O Senado Federal aprovou, nesta quarta-feira (12), projeto de lei que veda a cobrança automática de mensalidades de sindicatos, associações e entidades de aposentados diretamente dos benefícios pagos pelo Instituto Nacional do Seguro Social (INSS). A proposta determina que qualquer desconto em aposentadorias e pensões só poderá ocorrer por meio de pagamento externo à folha, e não mais como débito automático de benefícios.
A justificativa apresentada pelo relator, Rogério Marinho (PL-RN), e por senadores que apoiam o texto é que a prática vinha gerando reclamações de aposentados e familiares que foram surpreendidos por cobranças sem autorização. Além disso, investigações da Controladoria‑Geral da União (CGU) e da Polícia Federal estimam que entre 2019 e 2024 foram debitados de forma irregular mais de R$ 6,3 bilhões em benefícios previdenciários.
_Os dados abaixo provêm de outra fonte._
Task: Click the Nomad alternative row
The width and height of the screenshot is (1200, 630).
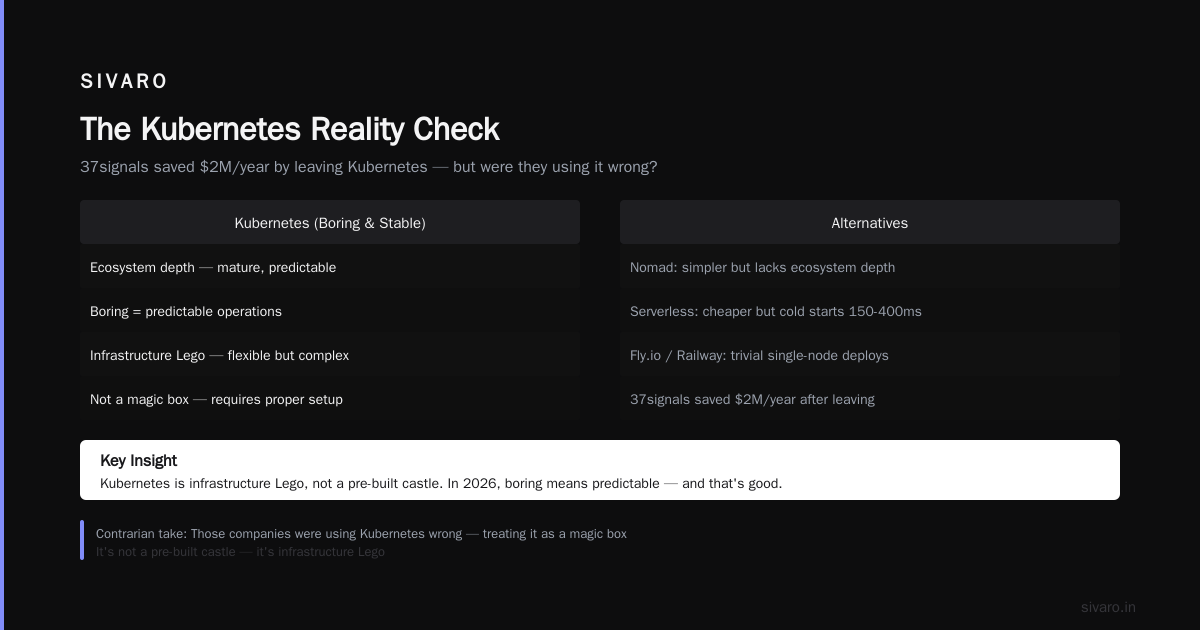Action: click(x=870, y=268)
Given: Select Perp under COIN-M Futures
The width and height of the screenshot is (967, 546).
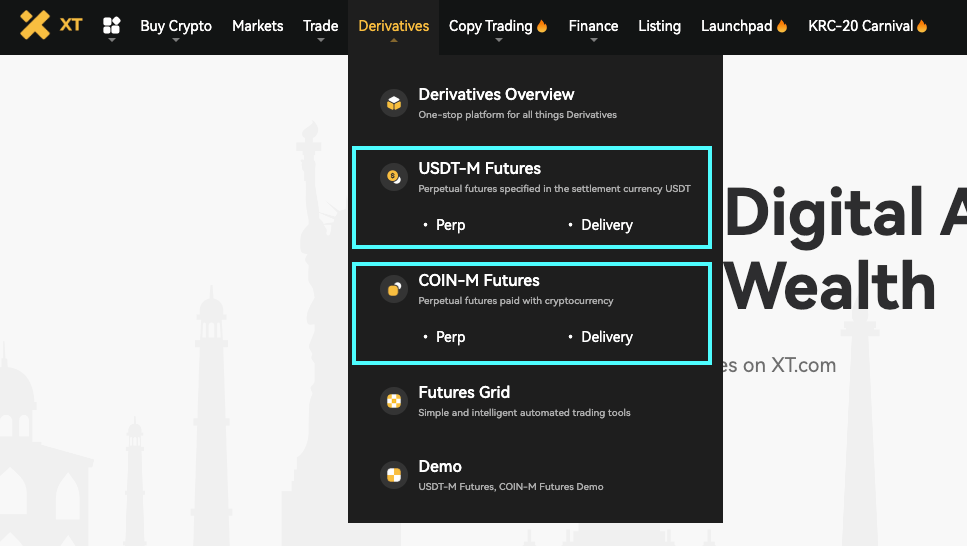Looking at the screenshot, I should tap(450, 337).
O projeto também altera regras sobre empréstimos consignados para aposentados e pensionistas, exigindo autenticação biométrica ou assinatura eletrônica qualificada antes da contratação. A definição dos juros e do teto desses empréstimos passa a ser responsabilidade do Conselho Monetário Nacional (CMN), em substituição ao Conselho Nacional de Previdência Social (CNPS).
O texto aprovado segue agora para sanção presidencial e, se promulgado, entrará em vigor imediatamente. O INSS ficará responsável por implementar busca ativa de beneficiários que sofreram descontos indevidos e promover ressarcimento conforme os critérios estabelecidos.
O avanço da proposta ocorreu em paralelo à instalação da Comissão Parlamentar de Inquérito (CPI) que investiga fraudes e abusos envolvendo benefícios previdenciários, fato que, segundo senadores, reforça a resposta institucional à crise relatada por milhões de aposentados.